Work instructions -
The records below are to be restated word for word, with their images omitted.

+++++

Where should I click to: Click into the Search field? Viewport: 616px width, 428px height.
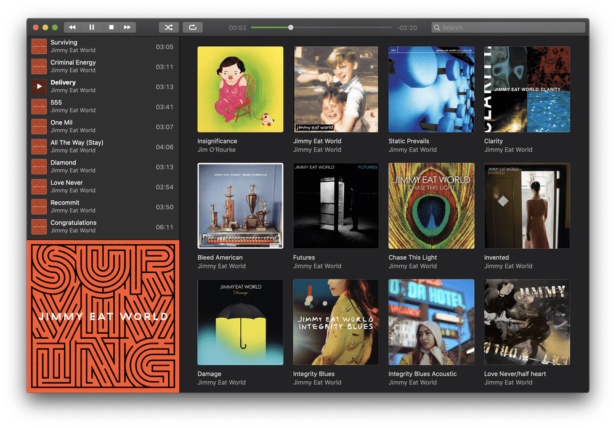[x=508, y=28]
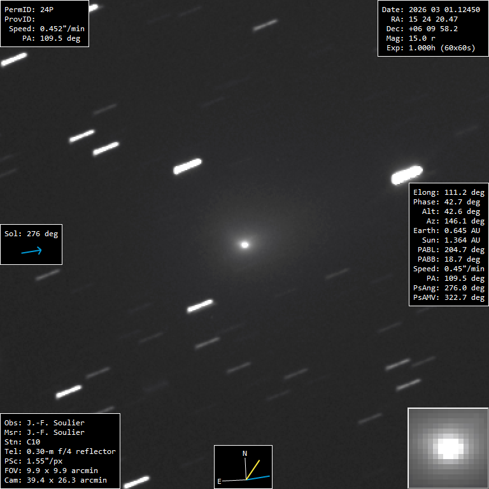Click the Exp 1.000h (60x60s) text
This screenshot has width=489, height=489.
click(x=430, y=48)
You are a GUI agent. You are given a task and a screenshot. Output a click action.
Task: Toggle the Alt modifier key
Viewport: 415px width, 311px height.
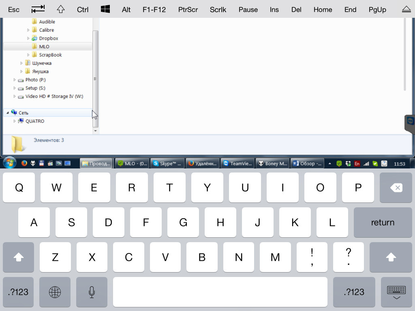126,9
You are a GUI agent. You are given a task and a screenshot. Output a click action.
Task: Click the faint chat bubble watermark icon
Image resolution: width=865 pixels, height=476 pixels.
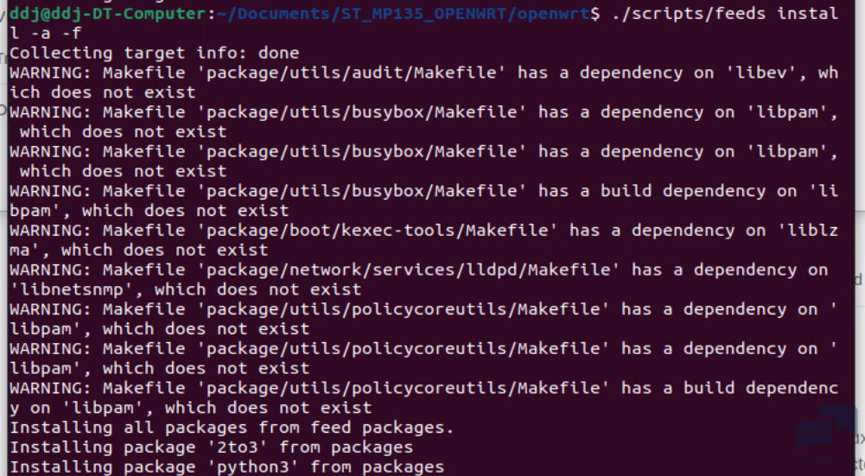tap(827, 428)
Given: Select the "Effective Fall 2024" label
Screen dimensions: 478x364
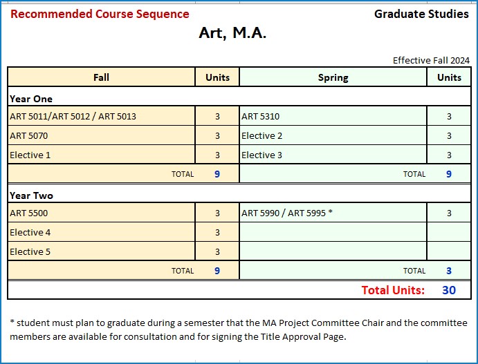Looking at the screenshot, I should coord(431,60).
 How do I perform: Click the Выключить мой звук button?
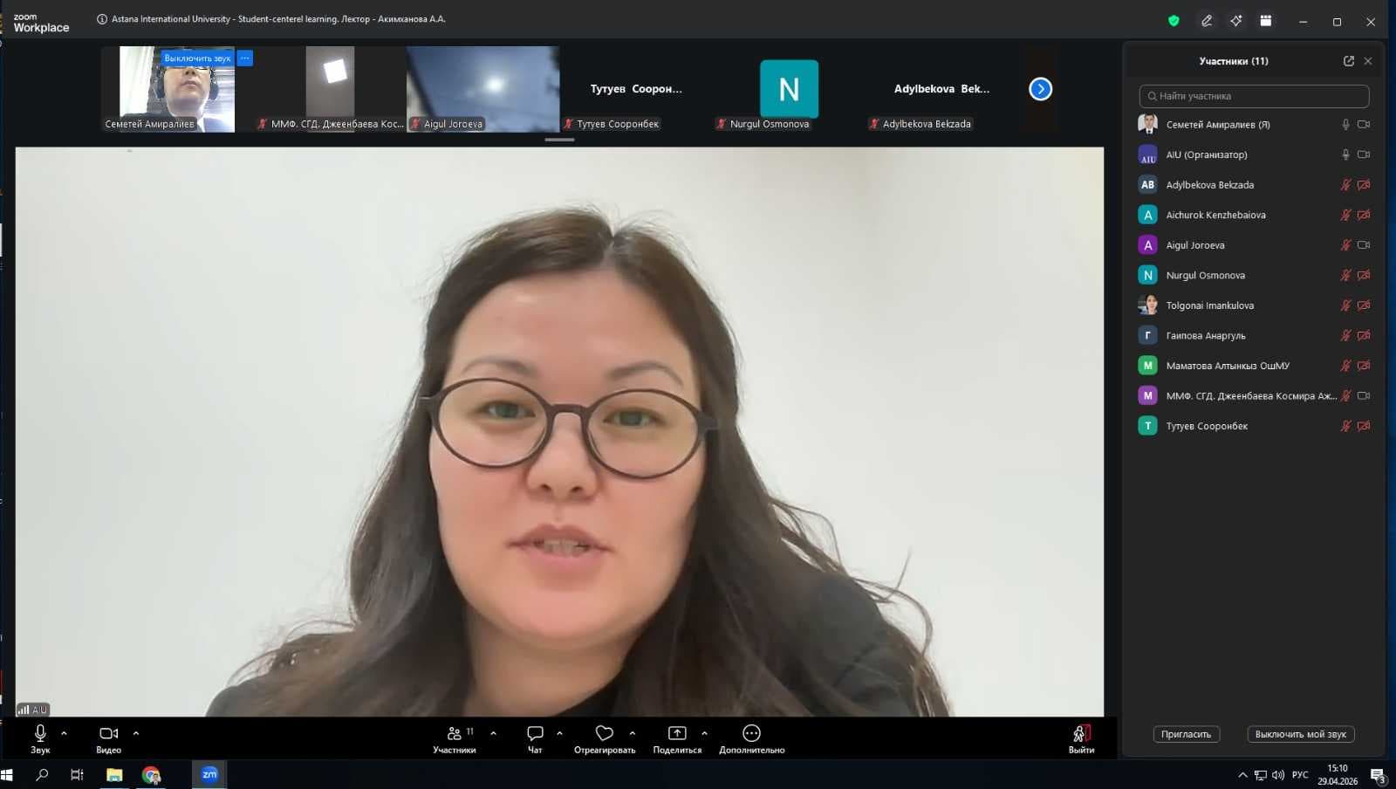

+++++

Answer to the problem -
Where should I click to: Click into the Search field? Viewport: 616px width, 428px height.
[x=508, y=28]
Click the Exp 1.000h (60x60s) text
This screenshot has width=489, height=489.
click(x=430, y=48)
You are a GUI agent. You are given a task and a screenshot. Output a click action.
Task: Toggle the Alt modifier key
Viewport: 415px width, 311px height.
126,9
You are a GUI agent. You are given a task and a screenshot. Output a click action.
Task: Click the faint chat bubble watermark icon
Image resolution: width=865 pixels, height=476 pixels.
tap(827, 428)
Given: Select the "Effective Fall 2024" label
Screen dimensions: 478x364
Looking at the screenshot, I should coord(431,60).
 How do I perform: Click the Выключить мой звук button?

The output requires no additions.